Reputation: 183
I have the following dataframe:
df=pd.DataFrame({'id':['A','A','B','C','D'],'Name':['apple','apricot','banana','orange','citrus'], 'count':[2,3,6,5,12]})
id Name count
0 A apple 2
1 A apricot 3
2 B banana 6
3 C orange 5
4 D citrus 12
I am trying to group the dataframe by the 'id' column, but also preserve the duplicated names as separate columns. Below is the expected output:
id sum(count) id1 id2
0 A 5 apple apricot
1 B 6 banana na
2 C 5 orange na
3 D 12 citrus na
I tried grouping by the id column using the following statement but that removes the name column completely.
df.groupby(['id'], as_index=False).sum()
I would appreciate any suggestions/ help.
Upvotes: 2
Views: 40
Reputation: 88236
You can use DataFrame.pivot_table
for this:
g = df.groupby('id')
# Generate the new columns of the pivoted dataframe
col = g.Name.cumcount()
# Sum of count grouped by id
sum_count = g['count'].sum()
(df.pivot_table(values='Name', index='id', columns = col, aggfunc='first')
.add_prefix('id')
.assign(sum_count = sum_count))
id0 id1 sum_count
id
A apple apricot 5
B banana NaN 6
C orange NaN 5
D citrus NaN 12
Upvotes: 2

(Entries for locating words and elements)
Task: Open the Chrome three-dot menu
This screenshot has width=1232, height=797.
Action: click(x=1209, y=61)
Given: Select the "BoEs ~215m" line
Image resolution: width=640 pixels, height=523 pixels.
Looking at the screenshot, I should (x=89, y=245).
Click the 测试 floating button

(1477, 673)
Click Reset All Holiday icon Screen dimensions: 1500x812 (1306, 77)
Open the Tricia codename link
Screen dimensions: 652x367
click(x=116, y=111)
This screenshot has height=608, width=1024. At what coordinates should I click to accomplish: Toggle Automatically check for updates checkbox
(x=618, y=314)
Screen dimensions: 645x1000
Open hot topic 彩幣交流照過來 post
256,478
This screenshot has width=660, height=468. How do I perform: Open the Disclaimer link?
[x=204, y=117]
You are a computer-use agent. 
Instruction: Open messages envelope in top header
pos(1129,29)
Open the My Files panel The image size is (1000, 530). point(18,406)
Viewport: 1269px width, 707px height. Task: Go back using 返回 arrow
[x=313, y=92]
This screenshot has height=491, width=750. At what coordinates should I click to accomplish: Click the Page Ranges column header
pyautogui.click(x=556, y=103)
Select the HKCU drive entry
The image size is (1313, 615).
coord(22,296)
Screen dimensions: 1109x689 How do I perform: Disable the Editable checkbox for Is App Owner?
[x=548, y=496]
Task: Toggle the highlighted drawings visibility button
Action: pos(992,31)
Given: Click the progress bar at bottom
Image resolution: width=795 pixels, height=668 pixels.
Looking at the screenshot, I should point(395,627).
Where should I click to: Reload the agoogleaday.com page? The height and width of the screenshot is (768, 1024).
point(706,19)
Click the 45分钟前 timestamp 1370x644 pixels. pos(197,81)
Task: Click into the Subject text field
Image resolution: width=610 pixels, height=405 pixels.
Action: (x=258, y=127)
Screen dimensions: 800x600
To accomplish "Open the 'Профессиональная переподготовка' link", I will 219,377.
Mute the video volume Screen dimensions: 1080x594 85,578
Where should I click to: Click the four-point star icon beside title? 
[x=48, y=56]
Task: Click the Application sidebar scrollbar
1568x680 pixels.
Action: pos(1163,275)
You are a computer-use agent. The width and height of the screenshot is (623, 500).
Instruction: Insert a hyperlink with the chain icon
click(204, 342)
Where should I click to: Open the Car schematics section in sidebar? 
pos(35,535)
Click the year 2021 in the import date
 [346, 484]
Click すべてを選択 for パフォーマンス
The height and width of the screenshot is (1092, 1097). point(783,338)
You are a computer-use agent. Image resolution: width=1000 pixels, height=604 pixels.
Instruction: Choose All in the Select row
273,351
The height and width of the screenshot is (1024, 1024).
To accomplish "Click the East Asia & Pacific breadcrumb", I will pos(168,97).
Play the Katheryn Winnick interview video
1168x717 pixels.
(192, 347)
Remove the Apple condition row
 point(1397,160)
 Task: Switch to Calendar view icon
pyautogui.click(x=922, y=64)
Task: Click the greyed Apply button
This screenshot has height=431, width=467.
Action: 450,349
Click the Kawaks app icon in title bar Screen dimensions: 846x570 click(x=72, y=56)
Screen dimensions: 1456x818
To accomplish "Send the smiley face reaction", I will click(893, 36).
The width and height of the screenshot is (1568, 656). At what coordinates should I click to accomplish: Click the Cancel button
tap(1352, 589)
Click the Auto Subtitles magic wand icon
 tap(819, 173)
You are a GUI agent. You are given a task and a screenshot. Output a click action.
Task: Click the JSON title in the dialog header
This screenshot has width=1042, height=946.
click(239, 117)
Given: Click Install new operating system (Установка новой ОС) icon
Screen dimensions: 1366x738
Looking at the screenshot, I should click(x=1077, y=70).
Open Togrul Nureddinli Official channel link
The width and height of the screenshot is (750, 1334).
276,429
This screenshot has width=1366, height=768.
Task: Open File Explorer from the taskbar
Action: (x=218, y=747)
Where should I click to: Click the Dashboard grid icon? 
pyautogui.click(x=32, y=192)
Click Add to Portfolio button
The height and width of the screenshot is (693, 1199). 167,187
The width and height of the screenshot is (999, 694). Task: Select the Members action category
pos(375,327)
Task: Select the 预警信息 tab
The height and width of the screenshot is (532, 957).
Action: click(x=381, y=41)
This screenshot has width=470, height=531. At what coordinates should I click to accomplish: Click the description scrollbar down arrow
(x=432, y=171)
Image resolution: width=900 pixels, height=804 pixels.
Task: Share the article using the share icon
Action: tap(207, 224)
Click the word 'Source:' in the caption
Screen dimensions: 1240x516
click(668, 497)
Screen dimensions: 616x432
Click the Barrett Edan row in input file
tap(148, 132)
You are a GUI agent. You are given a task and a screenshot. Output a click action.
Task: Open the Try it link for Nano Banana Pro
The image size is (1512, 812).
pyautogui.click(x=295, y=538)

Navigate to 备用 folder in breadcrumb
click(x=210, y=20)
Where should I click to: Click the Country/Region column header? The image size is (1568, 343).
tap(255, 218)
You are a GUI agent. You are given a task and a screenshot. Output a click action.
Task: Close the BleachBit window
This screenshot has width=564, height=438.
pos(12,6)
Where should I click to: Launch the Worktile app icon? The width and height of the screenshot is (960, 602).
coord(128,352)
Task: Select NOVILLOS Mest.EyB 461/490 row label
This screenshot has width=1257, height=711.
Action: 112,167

_The tasks_
- 1) Reproduce the whole pandas grouping thread unchanged.
- 2) In the entries, starting with the line containing "Task: Select NOVILLOS" and going on through the end of the entries, replace "row label" with "table row". Give back only those lines, with everything else left as it is.

_Solutions in order_
- 1)
Reputation: 183
I have the following dataframe:
df=pd.DataFrame({'id':['A','A','B','C','D'],'Name':['apple','apricot','banana','orange','citrus'], 'count':[2,3,6,5,12]})
id Name count
0 A apple 2
1 A apricot 3
2 B banana 6
3 C orange 5
4 D citrus 12
I am trying to group the dataframe by the 'id' column, but also preserve the duplicated names as separate columns. Below is the expected output:
id sum(count) id1 id2
0 A 5 apple apricot
1 B 6 banana na
2 C 5 orange na
3 D 12 citrus na
I tried grouping by the id column using the following statement but that removes the name column completely.
df.groupby(['id'], as_index=False).sum()
I would appreciate any suggestions/ help.
Upvotes: 2
Views: 40
Reputation: 88236
You can use DataFrame.pivot_table
for this:
g = df.groupby('id')
# Generate the new columns of the pivoted dataframe
col = g.Name.cumcount()
# Sum of count grouped by id
sum_count = g['count'].sum()
(df.pivot_table(values='Name', index='id', columns = col, aggfunc='first')
.add_prefix('id')
.assign(sum_count = sum_count))
id0 id1 sum_count
id
A apple apricot 5
B banana NaN 6
C orange NaN 5
D citrus NaN 12
Upvotes: 2

- 2)
Task: Select NOVILLOS Mest.EyB 461/490 table row
This screenshot has width=1257, height=711.
Action: 112,167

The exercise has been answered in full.